저장된 데이터 항목:
+-------+
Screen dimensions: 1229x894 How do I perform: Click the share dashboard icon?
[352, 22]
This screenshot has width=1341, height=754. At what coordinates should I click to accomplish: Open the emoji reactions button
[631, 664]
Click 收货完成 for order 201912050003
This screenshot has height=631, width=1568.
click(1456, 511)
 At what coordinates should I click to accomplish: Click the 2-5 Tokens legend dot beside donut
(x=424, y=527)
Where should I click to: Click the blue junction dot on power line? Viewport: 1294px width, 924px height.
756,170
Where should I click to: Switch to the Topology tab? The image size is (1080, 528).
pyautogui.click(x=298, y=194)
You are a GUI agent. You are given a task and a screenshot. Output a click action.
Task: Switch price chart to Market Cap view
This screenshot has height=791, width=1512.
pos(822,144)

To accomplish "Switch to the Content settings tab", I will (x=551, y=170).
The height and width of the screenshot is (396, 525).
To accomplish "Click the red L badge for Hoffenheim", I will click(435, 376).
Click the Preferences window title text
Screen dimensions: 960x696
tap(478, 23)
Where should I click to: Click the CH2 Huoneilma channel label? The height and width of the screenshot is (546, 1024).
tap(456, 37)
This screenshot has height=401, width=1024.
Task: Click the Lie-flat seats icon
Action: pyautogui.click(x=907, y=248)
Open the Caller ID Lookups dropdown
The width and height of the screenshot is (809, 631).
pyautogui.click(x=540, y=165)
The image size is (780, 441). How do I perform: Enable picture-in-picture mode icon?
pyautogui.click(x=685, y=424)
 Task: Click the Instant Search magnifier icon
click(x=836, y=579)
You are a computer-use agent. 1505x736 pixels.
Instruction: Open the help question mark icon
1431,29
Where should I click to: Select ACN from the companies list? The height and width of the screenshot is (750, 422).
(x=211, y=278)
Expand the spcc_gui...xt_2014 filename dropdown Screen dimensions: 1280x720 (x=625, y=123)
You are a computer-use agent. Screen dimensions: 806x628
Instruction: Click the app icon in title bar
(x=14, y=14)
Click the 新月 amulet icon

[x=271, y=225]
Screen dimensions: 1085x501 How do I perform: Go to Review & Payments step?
+-------+
__짧은 연습__. 위 기록의 모든 줄을 빈 줄은 빼고 번호 매긴 목록으로 옮겨 적으세요.

__과제 결과__.
1. Screen dimensions: 1229x894 How do I perform: Click the share dashboard icon?
2. [352, 22]
3. This screenshot has width=1341, height=754. At what coordinates should I click to accomplish: Open the emoji reactions button
4. [631, 664]
5. Click 收货完成 for order 201912050003
6. This screenshot has height=631, width=1568.
7. click(1456, 511)
8.  At what coordinates should I click to accomplish: Click the 2-5 Tokens legend dot beside donut
9. (x=424, y=527)
10. Where should I click to: Click the blue junction dot on power line? Viewport: 1294px width, 924px height.
11. 756,170
12. Where should I click to: Switch to the Topology tab? The image size is (1080, 528).
13. pyautogui.click(x=298, y=194)
14. You are a GUI agent. You are given a task and a screenshot. Output a click action.
15. Task: Switch price chart to Market Cap view
16. This screenshot has height=791, width=1512.
17. pos(822,144)
18. To accomplish "Switch to the Content settings tab", I will (x=551, y=170).
19. The height and width of the screenshot is (396, 525).
20. To accomplish "Click the red L badge for Hoffenheim", I will click(435, 376).
21. Click the Preferences window title text
22. Screen dimensions: 960x696
23. tap(478, 23)
24. Where should I click to: Click the CH2 Huoneilma channel label? The height and width of the screenshot is (546, 1024).
25. tap(456, 37)
26. This screenshot has height=401, width=1024.
27. Task: Click the Lie-flat seats icon
28. Action: pyautogui.click(x=907, y=248)
29. Open the Caller ID Lookups dropdown
30. The width and height of the screenshot is (809, 631).
31. pyautogui.click(x=540, y=165)
32. The image size is (780, 441). How do I perform: Enable picture-in-picture mode icon?
33. pyautogui.click(x=685, y=424)
34.  Task: Click the Instant Search magnifier icon
35. click(x=836, y=579)
36. You are a computer-use agent. 1505x736 pixels.
37. Instruction: Open the help question mark icon
38. 1431,29
39. Where should I click to: Select ACN from the companies list? The height and width of the screenshot is (750, 422).
40. (x=211, y=278)
41. Expand the spcc_gui...xt_2014 filename dropdown Screen dimensions: 1280x720 (x=625, y=123)
42. You are a computer-use agent. Screen dimensions: 806x628
43. Instruction: Click the app icon in title bar
44. (x=14, y=14)
45. Click the 新月 amulet icon
46. [x=271, y=225]
47. Screen dimensions: 1085x501 How do I perform: Go to Review & Payments step?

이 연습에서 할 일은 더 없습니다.